David Cagigal, the state’s chief information officer, told the state Elections Commission that attempts to hack Wisconsin systems had been thwarted but that he believed part of Russia’s goal was to create suspicion about the nation’s voting infrastructure.
“I believe they achieved the suspicion,” he said.
Eric Nelson, an IT consultant in Wisconsin, also pointed out that the state has checked for contacts from suspicious internet addresses flagged by the federal government. But there are likely more devices and addresses used by the hackers that federal officials either didn’t identify or didn’t share, said Nelson, who independently identified the attempted Russian hacking of two government websites his firm runs for Bayfield County and the City of Ashland.
Next steps
Experts say more could be done to guard against these attacks, both in Wisconsin and nationally.
Kennedy, the former Wisconsin election official, said he saw voting machine vendors as the biggest vulnerability for the state’s system, noting that some local clerks still rely on private companies with security measures in place that are less clear than those required of clerks.
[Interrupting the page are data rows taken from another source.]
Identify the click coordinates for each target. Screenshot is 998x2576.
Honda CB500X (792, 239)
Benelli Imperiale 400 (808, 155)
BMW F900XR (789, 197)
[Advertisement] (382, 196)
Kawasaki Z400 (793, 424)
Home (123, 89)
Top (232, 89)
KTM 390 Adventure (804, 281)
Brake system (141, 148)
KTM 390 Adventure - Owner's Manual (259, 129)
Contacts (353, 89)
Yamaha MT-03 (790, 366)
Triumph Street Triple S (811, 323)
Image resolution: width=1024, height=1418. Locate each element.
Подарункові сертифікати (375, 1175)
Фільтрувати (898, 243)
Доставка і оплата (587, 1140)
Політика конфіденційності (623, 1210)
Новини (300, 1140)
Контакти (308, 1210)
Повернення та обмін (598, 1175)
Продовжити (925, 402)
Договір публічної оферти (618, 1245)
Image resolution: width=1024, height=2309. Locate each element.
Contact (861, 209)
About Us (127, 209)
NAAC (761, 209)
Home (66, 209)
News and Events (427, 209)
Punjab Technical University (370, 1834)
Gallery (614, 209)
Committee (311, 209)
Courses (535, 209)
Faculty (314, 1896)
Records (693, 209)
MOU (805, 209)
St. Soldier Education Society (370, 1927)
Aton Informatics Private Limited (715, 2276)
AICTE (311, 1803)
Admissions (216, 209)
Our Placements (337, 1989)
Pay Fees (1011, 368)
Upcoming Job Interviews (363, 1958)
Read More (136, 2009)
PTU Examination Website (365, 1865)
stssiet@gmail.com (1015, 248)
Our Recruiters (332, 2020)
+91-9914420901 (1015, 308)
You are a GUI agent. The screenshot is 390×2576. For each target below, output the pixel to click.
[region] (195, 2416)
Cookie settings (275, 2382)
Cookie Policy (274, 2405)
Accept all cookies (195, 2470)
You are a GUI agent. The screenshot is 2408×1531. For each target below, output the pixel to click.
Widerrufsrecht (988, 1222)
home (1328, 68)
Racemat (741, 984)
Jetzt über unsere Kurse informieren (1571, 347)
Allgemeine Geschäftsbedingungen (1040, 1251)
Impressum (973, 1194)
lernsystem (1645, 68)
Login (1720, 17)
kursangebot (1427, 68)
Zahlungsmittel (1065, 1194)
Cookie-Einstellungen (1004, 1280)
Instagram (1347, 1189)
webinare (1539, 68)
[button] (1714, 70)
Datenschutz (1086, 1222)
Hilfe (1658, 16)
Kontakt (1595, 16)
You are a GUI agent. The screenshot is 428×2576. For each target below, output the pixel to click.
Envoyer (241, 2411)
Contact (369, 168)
These vendors help prepare ballot updates that are physically loaded onto machines and provide at least a potential point of entry for malicious code.
“That’s where we really need to focus,” Kennedy said.
University of Michigan computer scientist J. Alex Halderman wrote in a November 2016 column that he and his students have reprogrammed voting machines in a lab to spit out false electoral results.
“Many states continue to use machines that are known to be insecure — sometimes with software that is a decade or more out of date — because they simply don’t have the money to replace those machines,” wrote Halderman, who served as an expert witness for the Stein campaign in Wisconsin.
James Norton, a former U.S. Homeland Security official in then President George W. Bush’s administration, said states and the federal government need to respond to these latest threats with the kind of comprehensive effort seen in the 2002 Help American Vote Act, a response to the problems in the 2000 presidential election.
Governors around the country need to push for action from Congress, which has done little on its own to address the issue, said Norton, who is now a cyber security consultant and lecturer at Johns Hopkins University.
“The trouble with cyber security is there really isn’t anyone in charge,” he said.